The Mexican hospitality market has experienced an increase in both hotel revenue and transaction volume in recent years. Historically many hotel owners have entered into branded management agreements with hotel companies, but along with this recent growth, the market has also seen an increase in branding hotels and resorts through franchise agreements. Potential franchisors and franchisees should note that franchise agreements have several specific requirements under Mexican law. It is imperative that transactions involving the branding of a hotel property in Mexico be fully analyzed in order to confirm the appropriate structuring under Mexican law from a corporate, real estate, intellectual property, franchise, labor and compliance standpoint.
For more than 10 years, the Mexican hospitality market has been gaining a world-wide position. In 2017, Mexico experienced a record hotel sector revenue of net $21.3 billion, up 8.3% from 2016, and an increase in hospitality transactions over the past years.
Typically hotel brands have entered into management agreements with hotel owners, whereby the brands provide, among other services, a wide variety of management and operational services intended to keep the quality of the hotel property and services consistent with the brand's hotels around the world.
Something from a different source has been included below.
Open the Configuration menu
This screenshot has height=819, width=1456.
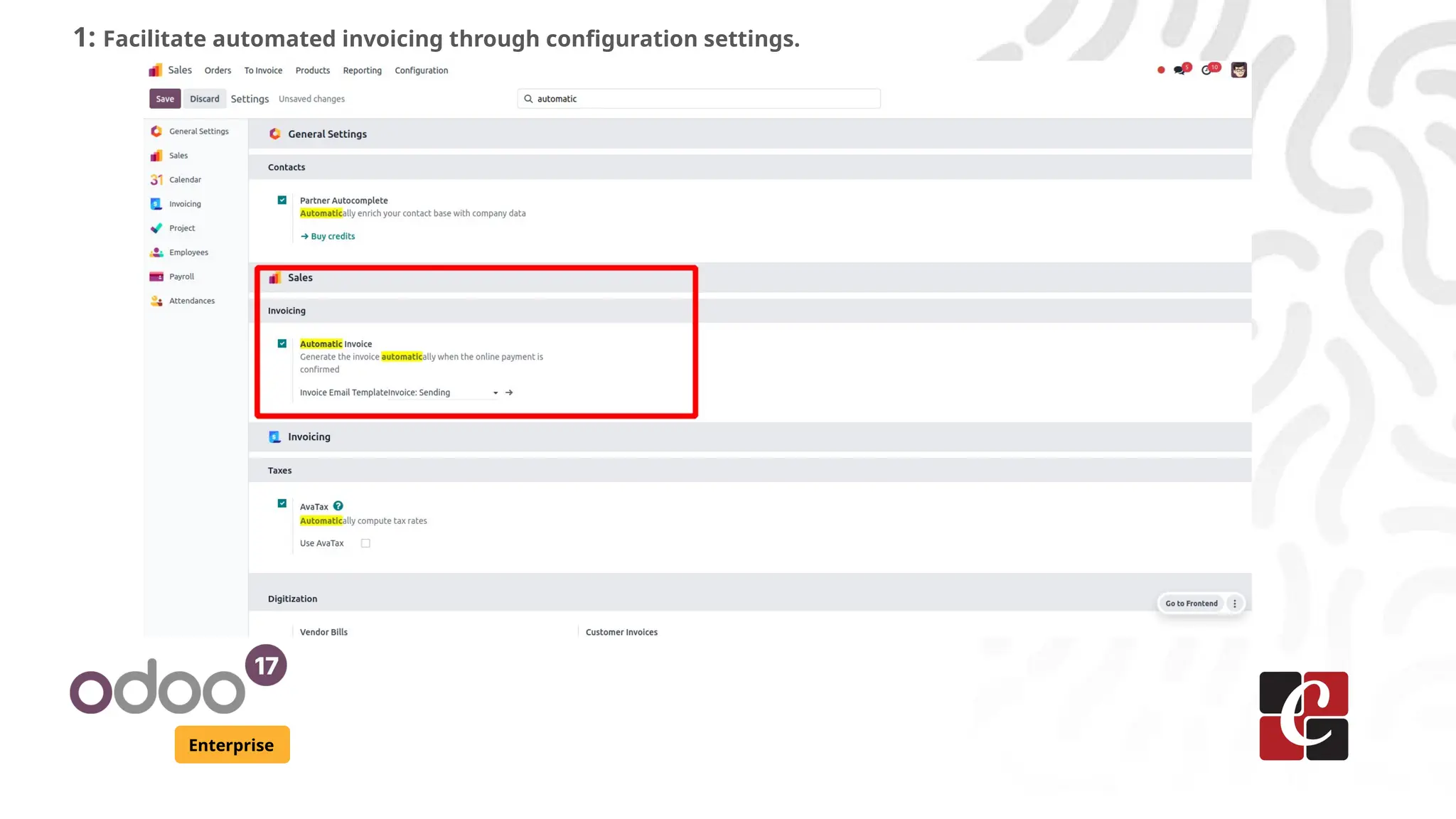pyautogui.click(x=421, y=70)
In addition to the branded management agreement structure, the market has also seen an increase in branding hotels and resorts through franchise agreements. Potential franchisors and franchisees should note that franchise agreements have several specific requirements under Mexican law.
Franchises Under Mexican Law
Pursuant to the Mexican Industrial Property Law,1 in order for a franchise to exist, it is necessary for the franchisor to grant a license for the use of a mark as well as provide technical know-how or technical assistance. With these elements in place, the franchisee will be able to produce or sell goods, or provide services consistently, according to the operating, commercial and administrative methods established by the owner of the mark. With this approach, the quality, prestige and image of the products or services distinguished by the mark may be maintained.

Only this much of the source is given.